Examine each line of the data. Copy the line if it includes the word "Share".

BEGIN Listed records

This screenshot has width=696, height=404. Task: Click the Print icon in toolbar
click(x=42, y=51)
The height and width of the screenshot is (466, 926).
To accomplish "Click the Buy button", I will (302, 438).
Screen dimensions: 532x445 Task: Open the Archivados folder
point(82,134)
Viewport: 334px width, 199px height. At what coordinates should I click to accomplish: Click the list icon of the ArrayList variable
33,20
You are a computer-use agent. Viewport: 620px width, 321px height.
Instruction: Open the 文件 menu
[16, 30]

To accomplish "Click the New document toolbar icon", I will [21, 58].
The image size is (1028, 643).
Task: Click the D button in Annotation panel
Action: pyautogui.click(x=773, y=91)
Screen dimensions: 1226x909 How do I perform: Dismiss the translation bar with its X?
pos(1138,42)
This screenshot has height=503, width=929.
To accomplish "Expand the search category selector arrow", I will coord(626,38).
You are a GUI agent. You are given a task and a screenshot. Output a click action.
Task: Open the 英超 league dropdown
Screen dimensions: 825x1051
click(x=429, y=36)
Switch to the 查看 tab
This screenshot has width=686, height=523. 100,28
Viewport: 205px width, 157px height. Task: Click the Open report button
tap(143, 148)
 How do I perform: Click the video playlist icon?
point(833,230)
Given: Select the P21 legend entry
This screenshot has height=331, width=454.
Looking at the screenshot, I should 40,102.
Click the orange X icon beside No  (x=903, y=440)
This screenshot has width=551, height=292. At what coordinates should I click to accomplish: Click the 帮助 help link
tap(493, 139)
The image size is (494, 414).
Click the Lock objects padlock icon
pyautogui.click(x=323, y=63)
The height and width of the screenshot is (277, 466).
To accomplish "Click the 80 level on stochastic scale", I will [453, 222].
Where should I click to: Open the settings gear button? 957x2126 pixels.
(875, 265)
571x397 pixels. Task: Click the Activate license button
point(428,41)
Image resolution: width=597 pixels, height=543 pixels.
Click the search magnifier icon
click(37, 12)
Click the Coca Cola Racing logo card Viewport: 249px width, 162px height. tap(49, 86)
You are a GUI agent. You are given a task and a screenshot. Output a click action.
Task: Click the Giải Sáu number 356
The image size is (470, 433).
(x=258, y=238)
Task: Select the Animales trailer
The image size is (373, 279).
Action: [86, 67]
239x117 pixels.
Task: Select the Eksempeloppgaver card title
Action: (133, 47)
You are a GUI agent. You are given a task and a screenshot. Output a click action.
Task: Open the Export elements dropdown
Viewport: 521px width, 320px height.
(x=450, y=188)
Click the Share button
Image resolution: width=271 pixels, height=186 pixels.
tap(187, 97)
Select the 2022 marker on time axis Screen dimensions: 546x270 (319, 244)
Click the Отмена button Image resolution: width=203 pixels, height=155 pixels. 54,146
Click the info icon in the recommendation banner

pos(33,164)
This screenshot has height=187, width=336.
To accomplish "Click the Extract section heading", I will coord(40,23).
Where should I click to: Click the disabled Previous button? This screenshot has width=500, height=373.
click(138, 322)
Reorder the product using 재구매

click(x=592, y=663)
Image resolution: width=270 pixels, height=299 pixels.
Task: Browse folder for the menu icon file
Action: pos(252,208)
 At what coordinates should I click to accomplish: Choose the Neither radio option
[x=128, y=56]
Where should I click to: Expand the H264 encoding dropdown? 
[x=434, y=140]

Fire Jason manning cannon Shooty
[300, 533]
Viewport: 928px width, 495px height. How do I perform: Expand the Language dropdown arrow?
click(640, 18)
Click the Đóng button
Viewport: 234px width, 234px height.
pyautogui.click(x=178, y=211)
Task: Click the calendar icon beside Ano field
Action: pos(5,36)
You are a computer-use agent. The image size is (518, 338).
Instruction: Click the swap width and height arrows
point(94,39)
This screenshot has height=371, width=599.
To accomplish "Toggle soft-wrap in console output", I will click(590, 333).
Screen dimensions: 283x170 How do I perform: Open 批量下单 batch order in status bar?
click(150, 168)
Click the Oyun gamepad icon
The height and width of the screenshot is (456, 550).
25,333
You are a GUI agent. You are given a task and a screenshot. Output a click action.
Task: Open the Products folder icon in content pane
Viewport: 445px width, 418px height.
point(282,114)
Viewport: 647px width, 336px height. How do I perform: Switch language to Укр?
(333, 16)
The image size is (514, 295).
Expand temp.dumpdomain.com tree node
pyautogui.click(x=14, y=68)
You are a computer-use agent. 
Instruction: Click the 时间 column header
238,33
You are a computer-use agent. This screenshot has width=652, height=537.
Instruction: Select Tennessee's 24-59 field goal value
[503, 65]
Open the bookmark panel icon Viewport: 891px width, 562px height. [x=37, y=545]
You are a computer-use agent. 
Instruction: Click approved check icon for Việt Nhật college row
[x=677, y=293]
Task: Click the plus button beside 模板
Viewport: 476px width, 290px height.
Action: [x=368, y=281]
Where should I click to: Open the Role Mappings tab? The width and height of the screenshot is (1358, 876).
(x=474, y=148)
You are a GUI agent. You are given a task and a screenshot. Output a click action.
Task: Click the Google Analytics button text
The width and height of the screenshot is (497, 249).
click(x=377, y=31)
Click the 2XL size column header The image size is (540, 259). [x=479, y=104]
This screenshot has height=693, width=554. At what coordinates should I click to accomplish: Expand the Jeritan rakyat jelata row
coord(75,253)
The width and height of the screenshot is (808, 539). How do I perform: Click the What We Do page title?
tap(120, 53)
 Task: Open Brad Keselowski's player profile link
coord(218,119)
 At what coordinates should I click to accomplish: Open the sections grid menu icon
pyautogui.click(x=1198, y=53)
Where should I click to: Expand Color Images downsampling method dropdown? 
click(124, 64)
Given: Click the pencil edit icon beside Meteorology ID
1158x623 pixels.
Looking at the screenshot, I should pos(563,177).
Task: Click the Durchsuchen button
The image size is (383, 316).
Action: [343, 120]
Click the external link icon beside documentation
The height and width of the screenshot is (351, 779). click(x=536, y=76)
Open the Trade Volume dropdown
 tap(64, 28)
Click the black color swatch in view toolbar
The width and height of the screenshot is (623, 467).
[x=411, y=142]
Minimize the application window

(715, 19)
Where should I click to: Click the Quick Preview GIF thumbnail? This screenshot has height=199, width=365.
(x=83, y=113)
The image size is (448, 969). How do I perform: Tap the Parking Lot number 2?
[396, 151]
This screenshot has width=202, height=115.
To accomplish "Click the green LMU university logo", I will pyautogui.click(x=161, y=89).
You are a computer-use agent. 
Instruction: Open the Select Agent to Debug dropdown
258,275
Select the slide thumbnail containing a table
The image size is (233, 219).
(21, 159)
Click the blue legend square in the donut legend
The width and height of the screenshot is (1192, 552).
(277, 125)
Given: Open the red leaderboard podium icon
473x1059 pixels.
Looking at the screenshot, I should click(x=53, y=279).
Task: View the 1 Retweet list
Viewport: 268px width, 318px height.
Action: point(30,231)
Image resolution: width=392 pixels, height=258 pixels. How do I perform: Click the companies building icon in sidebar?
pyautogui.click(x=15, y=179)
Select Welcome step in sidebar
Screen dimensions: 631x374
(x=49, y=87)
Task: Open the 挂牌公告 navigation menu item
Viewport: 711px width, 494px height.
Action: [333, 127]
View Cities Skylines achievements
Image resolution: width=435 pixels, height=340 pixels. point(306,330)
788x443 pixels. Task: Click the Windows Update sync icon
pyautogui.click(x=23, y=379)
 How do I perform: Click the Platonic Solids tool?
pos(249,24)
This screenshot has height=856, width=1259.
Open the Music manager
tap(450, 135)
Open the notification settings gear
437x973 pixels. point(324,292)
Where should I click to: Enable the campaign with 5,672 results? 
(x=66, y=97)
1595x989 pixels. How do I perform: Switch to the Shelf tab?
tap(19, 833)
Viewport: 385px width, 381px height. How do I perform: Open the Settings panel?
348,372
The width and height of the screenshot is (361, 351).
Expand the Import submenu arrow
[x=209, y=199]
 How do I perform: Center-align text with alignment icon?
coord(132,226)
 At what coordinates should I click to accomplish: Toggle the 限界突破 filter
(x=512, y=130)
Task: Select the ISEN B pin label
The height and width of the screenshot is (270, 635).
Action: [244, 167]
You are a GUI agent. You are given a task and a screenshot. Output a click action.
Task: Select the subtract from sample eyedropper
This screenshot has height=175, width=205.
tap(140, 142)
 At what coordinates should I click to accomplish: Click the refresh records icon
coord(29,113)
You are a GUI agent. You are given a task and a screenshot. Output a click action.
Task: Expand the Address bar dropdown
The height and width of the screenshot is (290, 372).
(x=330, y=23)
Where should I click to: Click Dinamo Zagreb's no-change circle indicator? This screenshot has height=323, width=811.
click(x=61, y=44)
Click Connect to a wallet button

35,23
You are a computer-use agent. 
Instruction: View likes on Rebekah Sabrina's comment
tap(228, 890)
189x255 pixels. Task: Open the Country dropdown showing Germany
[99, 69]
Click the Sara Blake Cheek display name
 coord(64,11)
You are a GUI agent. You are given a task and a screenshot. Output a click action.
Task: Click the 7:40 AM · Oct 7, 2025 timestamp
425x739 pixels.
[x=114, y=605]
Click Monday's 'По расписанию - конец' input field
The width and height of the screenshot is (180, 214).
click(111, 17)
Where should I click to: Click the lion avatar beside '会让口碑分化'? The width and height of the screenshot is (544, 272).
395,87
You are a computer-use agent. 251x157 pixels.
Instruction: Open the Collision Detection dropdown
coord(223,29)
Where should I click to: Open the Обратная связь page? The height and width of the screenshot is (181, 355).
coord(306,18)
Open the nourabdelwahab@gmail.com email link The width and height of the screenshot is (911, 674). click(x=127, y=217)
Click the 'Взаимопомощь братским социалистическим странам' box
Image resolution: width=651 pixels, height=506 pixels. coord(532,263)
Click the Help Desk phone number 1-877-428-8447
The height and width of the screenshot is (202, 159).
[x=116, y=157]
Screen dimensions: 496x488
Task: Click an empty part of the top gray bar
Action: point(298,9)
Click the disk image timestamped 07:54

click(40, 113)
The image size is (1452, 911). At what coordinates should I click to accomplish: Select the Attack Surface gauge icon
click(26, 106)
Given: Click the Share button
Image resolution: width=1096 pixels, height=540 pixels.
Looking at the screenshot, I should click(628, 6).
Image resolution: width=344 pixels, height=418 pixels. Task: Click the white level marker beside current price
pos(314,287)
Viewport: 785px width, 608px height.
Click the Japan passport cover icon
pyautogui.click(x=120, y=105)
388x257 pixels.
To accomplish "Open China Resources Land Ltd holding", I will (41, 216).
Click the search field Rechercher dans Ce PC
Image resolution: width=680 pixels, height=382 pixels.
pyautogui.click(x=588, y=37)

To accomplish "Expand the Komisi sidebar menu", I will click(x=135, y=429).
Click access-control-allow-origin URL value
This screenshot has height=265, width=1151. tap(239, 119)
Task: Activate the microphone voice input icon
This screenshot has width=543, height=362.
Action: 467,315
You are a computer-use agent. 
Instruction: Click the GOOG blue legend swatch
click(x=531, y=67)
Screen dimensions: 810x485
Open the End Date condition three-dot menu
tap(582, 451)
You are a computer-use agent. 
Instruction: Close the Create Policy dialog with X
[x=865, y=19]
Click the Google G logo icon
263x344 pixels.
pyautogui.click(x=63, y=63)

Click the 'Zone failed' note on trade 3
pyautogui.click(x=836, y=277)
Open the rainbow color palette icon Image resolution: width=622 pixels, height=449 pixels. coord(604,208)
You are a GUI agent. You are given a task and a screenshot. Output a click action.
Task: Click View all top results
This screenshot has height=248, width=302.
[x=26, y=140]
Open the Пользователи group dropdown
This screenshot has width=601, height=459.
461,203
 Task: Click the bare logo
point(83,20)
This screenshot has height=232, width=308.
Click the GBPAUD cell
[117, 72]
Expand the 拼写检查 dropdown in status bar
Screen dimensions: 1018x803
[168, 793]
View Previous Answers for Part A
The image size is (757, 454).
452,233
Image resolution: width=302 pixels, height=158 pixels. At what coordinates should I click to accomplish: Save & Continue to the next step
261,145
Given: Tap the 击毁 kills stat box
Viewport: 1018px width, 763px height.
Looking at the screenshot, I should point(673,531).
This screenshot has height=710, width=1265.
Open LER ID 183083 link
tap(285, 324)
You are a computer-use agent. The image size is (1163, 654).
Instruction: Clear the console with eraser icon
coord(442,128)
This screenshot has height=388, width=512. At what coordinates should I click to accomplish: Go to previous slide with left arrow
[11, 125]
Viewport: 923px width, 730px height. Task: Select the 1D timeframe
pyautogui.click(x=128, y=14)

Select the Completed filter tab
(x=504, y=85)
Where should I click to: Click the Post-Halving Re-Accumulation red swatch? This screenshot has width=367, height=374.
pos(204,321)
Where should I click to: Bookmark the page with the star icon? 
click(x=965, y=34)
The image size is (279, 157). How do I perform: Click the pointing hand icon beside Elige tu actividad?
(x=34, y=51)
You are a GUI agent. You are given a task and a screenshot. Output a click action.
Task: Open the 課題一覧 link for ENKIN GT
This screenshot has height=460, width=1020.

END Listed records

(Written reply)
Click the Share button
Given: Click the Share button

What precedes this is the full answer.